-- Information given follows --

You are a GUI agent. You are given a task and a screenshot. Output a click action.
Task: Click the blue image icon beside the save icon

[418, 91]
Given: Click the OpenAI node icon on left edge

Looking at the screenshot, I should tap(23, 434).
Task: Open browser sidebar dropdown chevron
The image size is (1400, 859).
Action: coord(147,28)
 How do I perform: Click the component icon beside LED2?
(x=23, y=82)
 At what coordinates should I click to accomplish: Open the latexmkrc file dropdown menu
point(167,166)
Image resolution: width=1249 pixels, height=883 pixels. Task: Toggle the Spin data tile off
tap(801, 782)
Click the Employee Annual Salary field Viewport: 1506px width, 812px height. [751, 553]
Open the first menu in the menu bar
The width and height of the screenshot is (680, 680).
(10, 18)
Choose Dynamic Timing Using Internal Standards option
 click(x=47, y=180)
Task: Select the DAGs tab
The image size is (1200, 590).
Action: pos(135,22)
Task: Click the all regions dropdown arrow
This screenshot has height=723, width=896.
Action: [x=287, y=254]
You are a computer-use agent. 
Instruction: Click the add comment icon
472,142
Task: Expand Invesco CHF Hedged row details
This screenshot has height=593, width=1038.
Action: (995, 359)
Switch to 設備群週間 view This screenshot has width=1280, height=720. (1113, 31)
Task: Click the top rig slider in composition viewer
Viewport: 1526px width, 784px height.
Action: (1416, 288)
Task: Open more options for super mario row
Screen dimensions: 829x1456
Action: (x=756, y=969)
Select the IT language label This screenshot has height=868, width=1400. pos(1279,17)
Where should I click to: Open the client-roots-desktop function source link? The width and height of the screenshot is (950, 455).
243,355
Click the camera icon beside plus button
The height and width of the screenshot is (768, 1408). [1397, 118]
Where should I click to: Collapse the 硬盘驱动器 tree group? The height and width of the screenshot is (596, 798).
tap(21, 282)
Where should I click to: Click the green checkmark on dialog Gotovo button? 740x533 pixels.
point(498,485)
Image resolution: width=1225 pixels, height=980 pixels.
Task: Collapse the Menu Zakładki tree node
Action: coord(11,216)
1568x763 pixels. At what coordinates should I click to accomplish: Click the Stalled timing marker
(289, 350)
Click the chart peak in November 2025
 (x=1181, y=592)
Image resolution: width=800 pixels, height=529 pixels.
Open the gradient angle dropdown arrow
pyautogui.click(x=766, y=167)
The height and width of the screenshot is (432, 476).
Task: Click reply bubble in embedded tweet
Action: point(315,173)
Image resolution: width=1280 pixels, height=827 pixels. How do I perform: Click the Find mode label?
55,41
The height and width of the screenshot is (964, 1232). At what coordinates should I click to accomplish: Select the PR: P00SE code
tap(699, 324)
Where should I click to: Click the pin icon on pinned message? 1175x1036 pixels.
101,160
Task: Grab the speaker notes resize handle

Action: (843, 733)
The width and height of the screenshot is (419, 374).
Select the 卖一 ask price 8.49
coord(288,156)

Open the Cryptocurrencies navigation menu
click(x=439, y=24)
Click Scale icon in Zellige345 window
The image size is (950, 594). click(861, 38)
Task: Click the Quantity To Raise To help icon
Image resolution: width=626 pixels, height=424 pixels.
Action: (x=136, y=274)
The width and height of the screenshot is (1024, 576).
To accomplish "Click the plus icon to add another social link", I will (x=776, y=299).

-- Information given concluded --

# [Requirement]
For every line in the listing above that mentions the word "agent", make a copy.

# [Answer space]
You are a GUI agent. You are given a task and a screenshot. Output a click action.
You are a computer-use agent. 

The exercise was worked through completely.